_What is expected_
Please reproduce the Patchwork page below on the xen_disk patch word for word, from its title line through the last line of the diff.

_Excerpted text_
▼▼▼
Patchwork xen_disk: implement BLKIF_OP_FLUSH_DISKCACHE, remove BLKIF_OP_WRITE_BARRIER

login
register
mail settings
Submitter Stefano Stabellini
Date April 16, 2012, 5:05 p.m.
Message ID <1334595957-12552-1-git-send-email-stefano.stabellini@eu.citrix.com>
Download mbox | patch
Permalink /patch/152951/
State New
Headers show

Comments

Stefano Stabellini - April 16, 2012, 5:05 p.m.
Signed-off-by: Stefano Stabellini <stefano.stabellini@eu.citrix.com>
---
 hw/xen_disk.c |    8 ++++----
 1 files changed, 4 insertions(+), 4 deletions(-)
Konrad Rzeszutek Wilk - April 16, 2012, 5:10 p.m.
On Mon, Apr 16, 2012 at 06:05:57PM +0100, Stefano Stabellini wrote:
> Signed-off-by: Stefano Stabellini <stefano.stabellini@eu.citrix.com>

Reviewed-by: Konrad Rzeszutek Wilk <konrad.wilk@oracle.com>
> ---
>  hw/xen_disk.c |    8 ++++----
>  1 files changed, 4 insertions(+), 4 deletions(-)
> 
> diff --git a/hw/xen_disk.c b/hw/xen_disk.c
> index 015d2af..3e4a47b 100644
> --- a/hw/xen_disk.c
> +++ b/hw/xen_disk.c
> @@ -183,12 +183,12 @@ static int ioreq_parse(struct ioreq *ioreq)
▲▲▲
_Data lines_
▼▼▼
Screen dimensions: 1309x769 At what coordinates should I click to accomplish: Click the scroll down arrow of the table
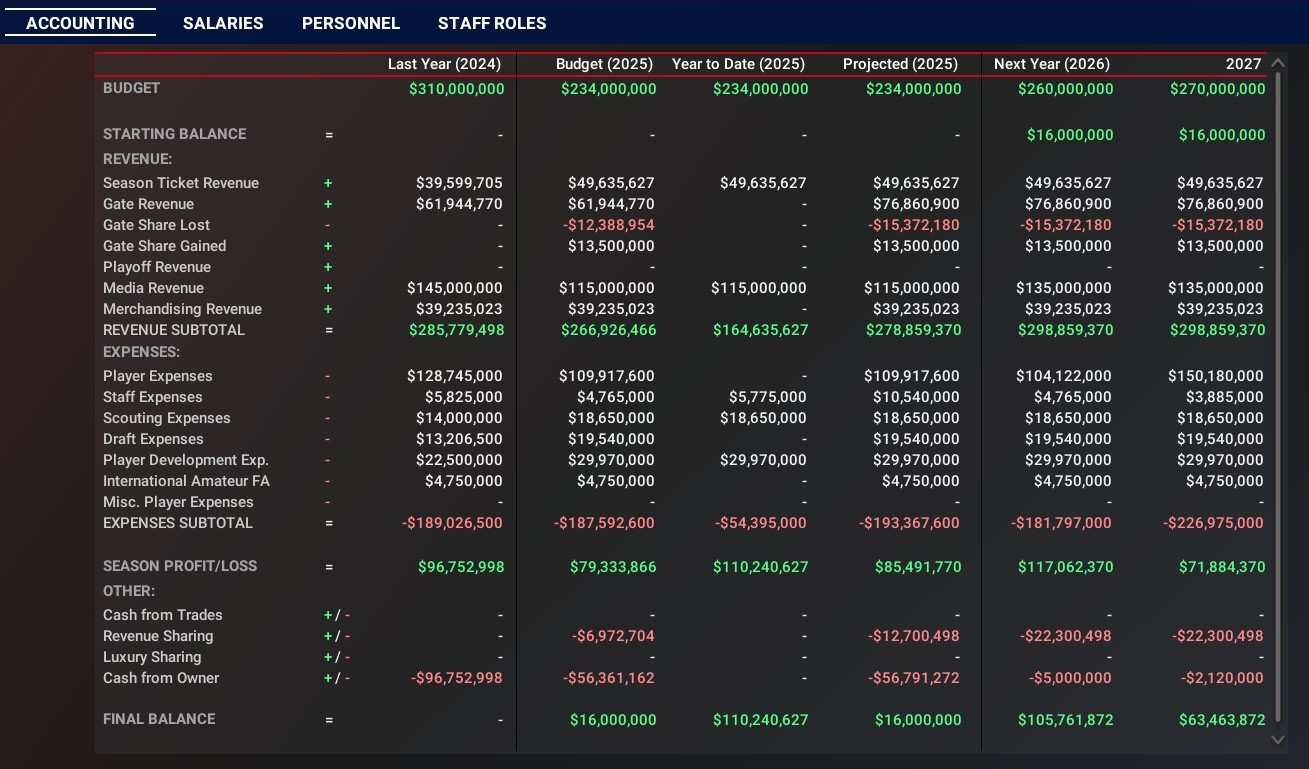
▲▲▲
_Solution below_
Patchwork xen_disk: implement BLKIF_OP_FLUSH_DISKCACHE, remove BLKIF_OP_WRITE_BARRIER

login
register
mail settings
Submitter Stefano Stabellini
Date April 16, 2012, 5:05 p.m.
Message ID <1334595957-12552-1-git-send-email-stefano.stabellini@eu.citrix.com>
Download mbox | patch
Permalink /patch/152951/
State New
Headers show

Comments

Stefano Stabellini - April 16, 2012, 5:05 p.m.
Signed-off-by: Stefano Stabellini <stefano.stabellini@eu.citrix.com>
---
 hw/xen_disk.c |    8 ++++----
 1 files changed, 4 insertions(+), 4 deletions(-)
Konrad Rzeszutek Wilk - April 16, 2012, 5:10 p.m.
On Mon, Apr 16, 2012 at 06:05:57PM +0100, Stefano Stabellini wrote:
> Signed-off-by: Stefano Stabellini <stefano.stabellini@eu.citrix.com>

Reviewed-by: Konrad Rzeszutek Wilk <konrad.wilk@oracle.com>
> ---
>  hw/xen_disk.c |    8 ++++----
>  1 files changed, 4 insertions(+), 4 deletions(-)
> 
> diff --git a/hw/xen_disk.c b/hw/xen_disk.c
> index 015d2af..3e4a47b 100644
> --- a/hw/xen_disk.c
> +++ b/hw/xen_disk.c
> @@ -183,12 +183,12 @@ static int ioreq_parse(struct ioreq *ioreq)